His plans for a Poor People’s March to Washington were interrupted in the spring of 1968 by a trip to Memphis, Tennessee, in support of a strike by that city’s sanitation workers against low wages and intolerable conditions. On April 4, he was killed by a sniper’s bullet while standing on the balcony of the motel where he and his associates were staying. The President of the United States declared a day of mourning and flags flew at half-staff.

On March 10, 1969, the accused white assassin, James Earl Ray, pleaded guilty to the murder and was sentenced to 99 years in prison.

King’s immortal lines mark his invincible spirit :

“If any of you are around when I have to meet my day, I don’t want a long funeral. And if you get somebody to deliver the eulogy, tell them not to talk too long. And every now and then I wonder what I want them to say. Tell them not to mention that I have a Nobel Peace Prize – that isn’t important. Tell them not to mention that I have three or four hundred other awards – that’s not important. Tell them not to mention where I went to school. I’d like somebody to mention that day that Martin Luther King, Jr, tried to give his life serving others. I’d like for somebody to say that day that Martin Luther King, Jr, tried to love somebody. I want you to say that day that I tried to be right on the war question. I want you to be able to say that day that I did try to feed the hungry. And I want you to be able to say that day that I did try in my life to clothe those who were naked. I want you to say on that day that I did try in my life to visit those who were in prison. I want you to say that I tried to love and serve humanity. Yes, if you want to say that I was a drum major, say that I was a drum major for justice. Say that I was a drum major for peace. I was a drum major for righteousness. And all of the other shallow things will not matter. I won’t have any money to leave behind. I won’t have the fine and luxurious things of life to leave behind. But I just want to leave a committed life behind. And that’s all I want to say.”

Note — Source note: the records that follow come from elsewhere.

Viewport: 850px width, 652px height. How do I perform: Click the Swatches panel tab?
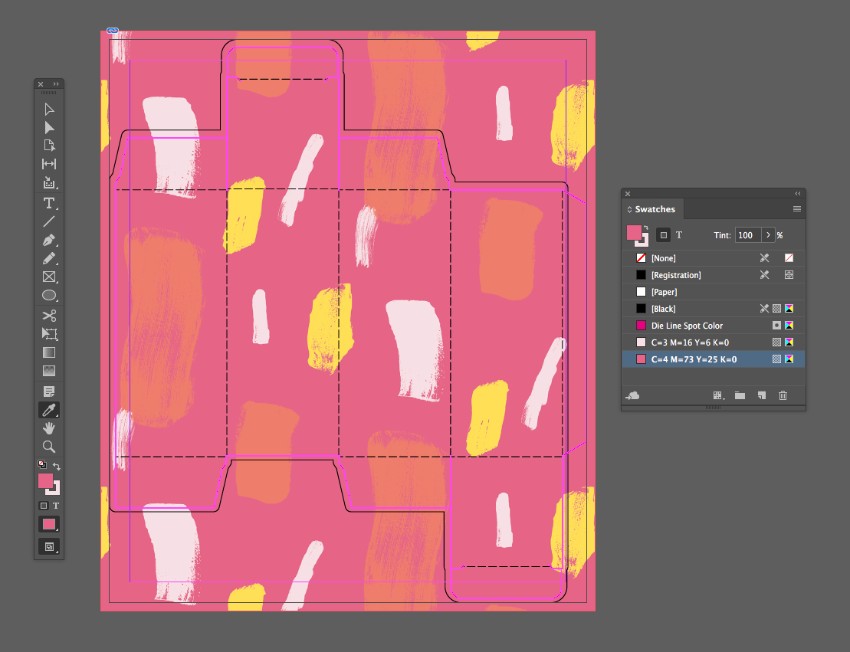click(654, 209)
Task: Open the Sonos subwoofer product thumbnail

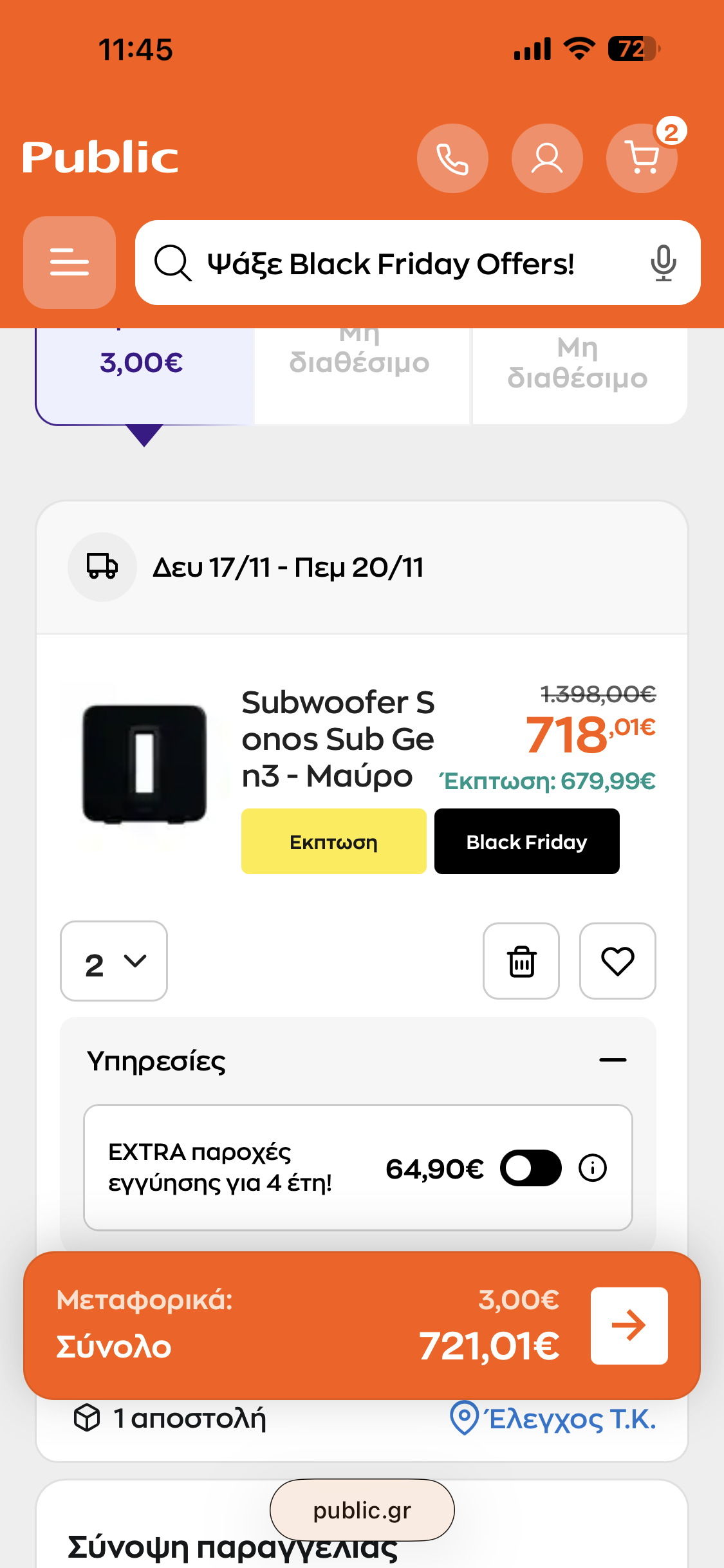Action: click(145, 765)
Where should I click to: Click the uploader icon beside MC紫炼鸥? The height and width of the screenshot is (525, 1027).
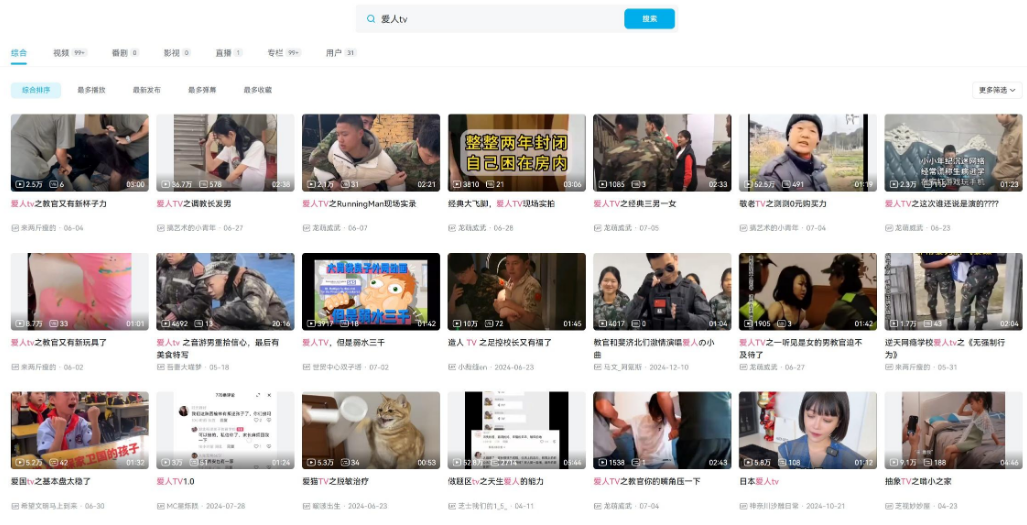tap(160, 506)
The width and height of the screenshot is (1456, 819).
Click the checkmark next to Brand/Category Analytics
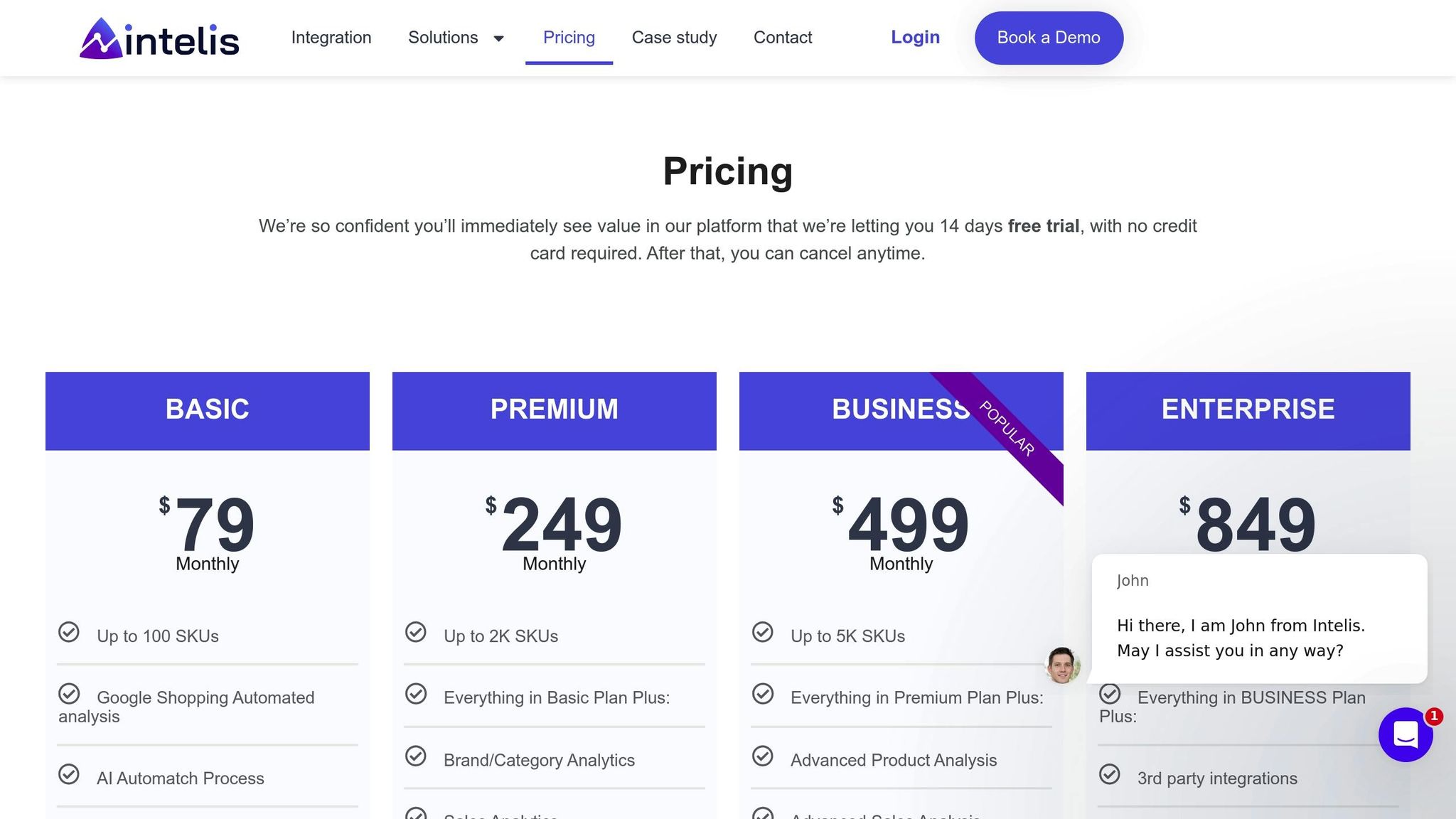pos(416,756)
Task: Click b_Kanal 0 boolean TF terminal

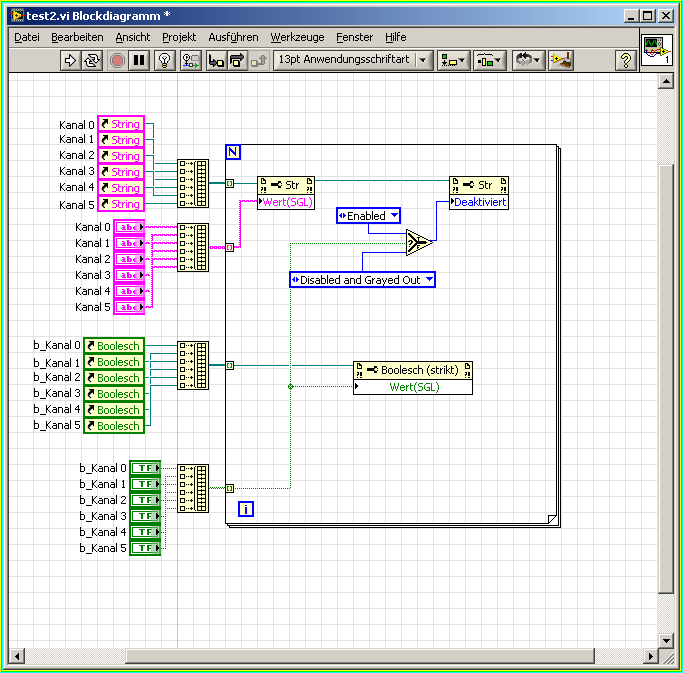Action: 146,468
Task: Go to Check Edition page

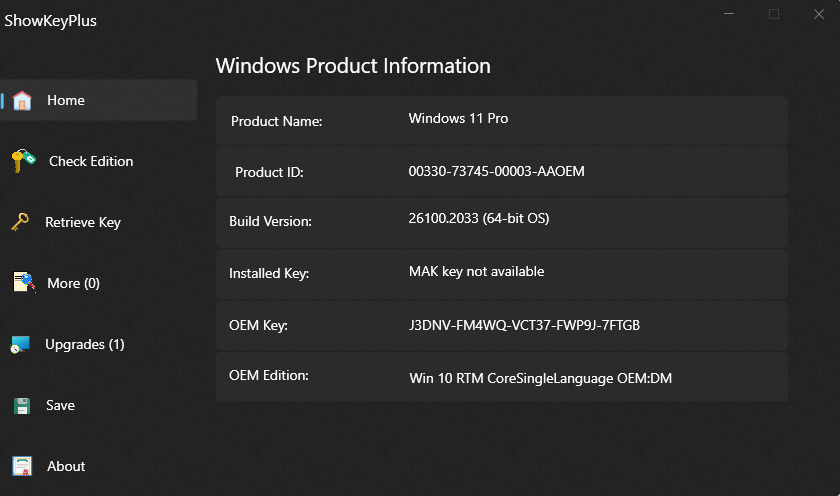Action: [91, 161]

President Ronald Reagan signed a legislation declaring the third Monday of January as the Martin Luther King Holiday to celebrate the birth, the life and the dream of Dr Martin Luther King Jr. In words of Coretta Scott King,

“We commemorate … the timeless values he taught us through his example – the values of courage, truth, justice, compassion, dignity, humility and service that so radiantly defined Dr King’s character and empowered his leadership. On this holiday, we commemorate the universal, unconditional love, forgiveness and nonviolence that empowered his revolutionary spirit… On this day we commemorate Dr King’s great dream of a vibrant, multiracial nation united in justice, peace and reconciliation.”

King remained a controversial symbol of the African-American civil rights struggle, revered by many for his martyrdom on behalf of nonviolence and condemned by others for his militancy and insurgent views.